Given information Block Start

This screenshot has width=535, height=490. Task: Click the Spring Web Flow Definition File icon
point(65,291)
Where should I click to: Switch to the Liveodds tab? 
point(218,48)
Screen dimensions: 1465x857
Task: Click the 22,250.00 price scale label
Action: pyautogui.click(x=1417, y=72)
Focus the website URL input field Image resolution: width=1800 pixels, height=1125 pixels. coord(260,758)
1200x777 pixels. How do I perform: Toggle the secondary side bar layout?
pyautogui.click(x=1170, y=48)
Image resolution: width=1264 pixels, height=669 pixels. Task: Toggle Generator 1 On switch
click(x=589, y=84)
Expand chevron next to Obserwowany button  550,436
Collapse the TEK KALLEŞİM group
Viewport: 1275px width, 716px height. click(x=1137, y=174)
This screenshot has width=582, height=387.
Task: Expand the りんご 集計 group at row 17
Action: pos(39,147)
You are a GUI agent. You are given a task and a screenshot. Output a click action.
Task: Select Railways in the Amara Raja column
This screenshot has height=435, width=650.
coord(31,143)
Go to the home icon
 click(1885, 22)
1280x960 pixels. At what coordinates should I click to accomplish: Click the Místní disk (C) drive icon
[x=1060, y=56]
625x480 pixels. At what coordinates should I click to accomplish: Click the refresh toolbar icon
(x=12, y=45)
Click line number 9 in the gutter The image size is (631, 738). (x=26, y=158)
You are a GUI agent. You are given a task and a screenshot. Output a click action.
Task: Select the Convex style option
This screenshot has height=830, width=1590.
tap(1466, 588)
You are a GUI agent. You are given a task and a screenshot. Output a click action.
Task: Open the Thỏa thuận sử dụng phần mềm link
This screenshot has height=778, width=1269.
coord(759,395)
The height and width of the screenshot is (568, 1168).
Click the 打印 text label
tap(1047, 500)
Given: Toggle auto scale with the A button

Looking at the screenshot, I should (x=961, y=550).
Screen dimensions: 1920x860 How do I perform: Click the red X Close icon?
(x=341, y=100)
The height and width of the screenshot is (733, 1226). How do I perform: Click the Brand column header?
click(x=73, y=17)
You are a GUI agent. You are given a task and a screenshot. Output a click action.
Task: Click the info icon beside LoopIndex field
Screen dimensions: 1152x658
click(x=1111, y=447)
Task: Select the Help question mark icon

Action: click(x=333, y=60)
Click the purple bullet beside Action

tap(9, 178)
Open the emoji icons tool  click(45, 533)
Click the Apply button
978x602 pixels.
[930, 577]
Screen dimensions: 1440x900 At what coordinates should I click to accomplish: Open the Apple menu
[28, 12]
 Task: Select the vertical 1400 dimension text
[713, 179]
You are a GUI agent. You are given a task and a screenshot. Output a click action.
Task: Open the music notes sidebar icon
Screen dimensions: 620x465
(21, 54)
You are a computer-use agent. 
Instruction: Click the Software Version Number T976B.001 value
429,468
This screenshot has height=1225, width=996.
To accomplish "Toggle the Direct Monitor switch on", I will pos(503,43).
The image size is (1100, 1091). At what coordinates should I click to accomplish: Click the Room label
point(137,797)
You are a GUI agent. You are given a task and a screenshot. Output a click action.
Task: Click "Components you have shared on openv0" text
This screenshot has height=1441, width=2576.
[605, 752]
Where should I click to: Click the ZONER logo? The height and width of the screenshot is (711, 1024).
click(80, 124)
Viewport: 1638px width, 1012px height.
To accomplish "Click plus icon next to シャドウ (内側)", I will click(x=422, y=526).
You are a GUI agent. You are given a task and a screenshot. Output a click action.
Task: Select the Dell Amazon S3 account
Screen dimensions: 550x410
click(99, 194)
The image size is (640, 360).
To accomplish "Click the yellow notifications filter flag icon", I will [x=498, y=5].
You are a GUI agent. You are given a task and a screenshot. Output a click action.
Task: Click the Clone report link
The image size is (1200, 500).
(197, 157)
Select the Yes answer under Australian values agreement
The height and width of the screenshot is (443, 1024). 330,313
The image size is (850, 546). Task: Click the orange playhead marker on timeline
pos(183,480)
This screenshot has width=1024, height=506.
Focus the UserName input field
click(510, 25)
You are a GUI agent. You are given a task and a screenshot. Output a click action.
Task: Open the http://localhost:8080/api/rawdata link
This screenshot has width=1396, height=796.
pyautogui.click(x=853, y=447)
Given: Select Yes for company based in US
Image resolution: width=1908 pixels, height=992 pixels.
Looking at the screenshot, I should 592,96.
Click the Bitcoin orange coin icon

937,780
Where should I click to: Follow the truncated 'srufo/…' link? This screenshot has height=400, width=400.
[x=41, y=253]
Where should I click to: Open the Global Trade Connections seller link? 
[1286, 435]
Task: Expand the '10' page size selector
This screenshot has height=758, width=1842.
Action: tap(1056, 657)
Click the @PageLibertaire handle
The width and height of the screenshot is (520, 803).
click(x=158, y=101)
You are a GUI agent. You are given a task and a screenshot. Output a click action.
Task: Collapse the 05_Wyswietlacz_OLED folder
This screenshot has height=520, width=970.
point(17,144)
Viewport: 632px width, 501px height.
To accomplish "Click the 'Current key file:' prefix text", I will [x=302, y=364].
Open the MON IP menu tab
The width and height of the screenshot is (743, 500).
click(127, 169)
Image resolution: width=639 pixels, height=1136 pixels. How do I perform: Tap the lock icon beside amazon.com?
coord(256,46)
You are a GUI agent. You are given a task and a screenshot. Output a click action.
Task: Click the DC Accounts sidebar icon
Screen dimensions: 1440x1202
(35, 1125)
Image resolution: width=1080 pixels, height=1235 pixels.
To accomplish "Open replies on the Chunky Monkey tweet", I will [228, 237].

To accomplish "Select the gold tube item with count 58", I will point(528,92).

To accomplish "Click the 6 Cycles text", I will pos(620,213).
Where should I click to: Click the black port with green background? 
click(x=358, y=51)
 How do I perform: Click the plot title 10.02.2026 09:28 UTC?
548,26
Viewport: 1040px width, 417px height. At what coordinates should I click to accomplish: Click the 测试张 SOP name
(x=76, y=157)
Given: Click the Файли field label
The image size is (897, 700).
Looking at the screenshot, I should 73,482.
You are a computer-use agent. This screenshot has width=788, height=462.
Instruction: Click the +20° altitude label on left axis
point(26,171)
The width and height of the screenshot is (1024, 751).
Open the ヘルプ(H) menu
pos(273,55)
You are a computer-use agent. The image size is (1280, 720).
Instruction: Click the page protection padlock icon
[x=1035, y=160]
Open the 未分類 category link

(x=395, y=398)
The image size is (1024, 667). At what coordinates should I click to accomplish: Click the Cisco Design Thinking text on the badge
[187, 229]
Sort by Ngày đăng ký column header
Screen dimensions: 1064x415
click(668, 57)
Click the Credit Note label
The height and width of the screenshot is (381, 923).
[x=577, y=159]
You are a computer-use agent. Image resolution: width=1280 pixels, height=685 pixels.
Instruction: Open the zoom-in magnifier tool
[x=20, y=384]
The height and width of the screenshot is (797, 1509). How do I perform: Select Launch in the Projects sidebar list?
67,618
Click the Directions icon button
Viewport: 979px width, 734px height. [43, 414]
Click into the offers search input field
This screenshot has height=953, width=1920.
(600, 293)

Given information Block End

*What you should do:* In the data above, which lines include "computer"? Return those lines.

*Output below:*
You are a computer-use agent. 
You are a computer-use agent. This screenshot has width=788, height=462.
You are a computer-use agent. The image size is (1280, 720).
You are a computer-use agent. Image resolution: width=1280 pixels, height=685 pixels.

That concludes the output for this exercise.